A temperature detection unit for setting a temperature detection level signal and a second temperature detection level signal having a lower temperature level than the first temperature detection level signal; inputting the first temperature detection level signal to an overheat protection detection signal generation unit; 2. The motor for elevator control according to claim 1, wherein a temperature detection level signal is input to a cooling fan drive detection signal generator, and a signal output from both generators is supplied to an inverter controller. Cooling control device. 3. An elevator car driving motor controlled by a driving signal from an inverter control device, an overheat protection detecting element provided on the motor, and cooling the motor,
A cooling fan controlled by a control signal from the inverter control device, and an elevator control for sending a stop signal from the inverter control device to the motor when a detection signal from the overheat protection detection element is input to the inverter control device. In the motor cooling control device, a voltage detector and a current detector are provided on a drive signal transmission line supplied from the inverter control device to the elevator car driving motor, and signals detected by both the detectors are input to the inverter control device. To obtain the power applied to the motor, convert the integrated value of this power over the past fixed time into a motor temperature rise value, compare this temperature rise value with the set value, control the cooling fan, and cool the motor.

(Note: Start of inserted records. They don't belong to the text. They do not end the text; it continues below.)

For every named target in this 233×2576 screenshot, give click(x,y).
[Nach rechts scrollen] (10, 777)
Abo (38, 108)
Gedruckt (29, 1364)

A motor cooling control device for elevator control, wherein the control is performed. 4. An elevator car driving motor controlled by a driving signal from an inverter control device, an overheat protection detecting element provided in the motor, and cooling the motor,
A cooling fan controlled by a control signal from the inverter control device, and an elevator control for sending a stop signal from the inverter control device to the motor when a detection signal from the overheat protection detection element is input to the inverter control device. In the motor cooling control device, the current and voltage command values in the inverter control device are subjected to power calculation processing, a cooling fan is controlled with the obtained power calculation processing output, and the motor is cooled. Motor cooling control device for elevator control. 5. When an elevator car driving motor is operated by a computer using an inverter control device,
A recording medium that records a cooling fan control program for driving and stopping the cooling fan of the motor by calculating the electric power obtained by the inverter control device and the temperature rise value of the motor, wherein the control program is an inverter. Calculates electric power from the voltage and current output from the control device, calculates the motor temperature rise value using this electric power and the motor temperature time constant, and compares it with the previously recorded motor cooling fan drive / stop levels. A recording medium storing a cooling control program for an elevator control motor, wherein the cooling control is performed for the motor.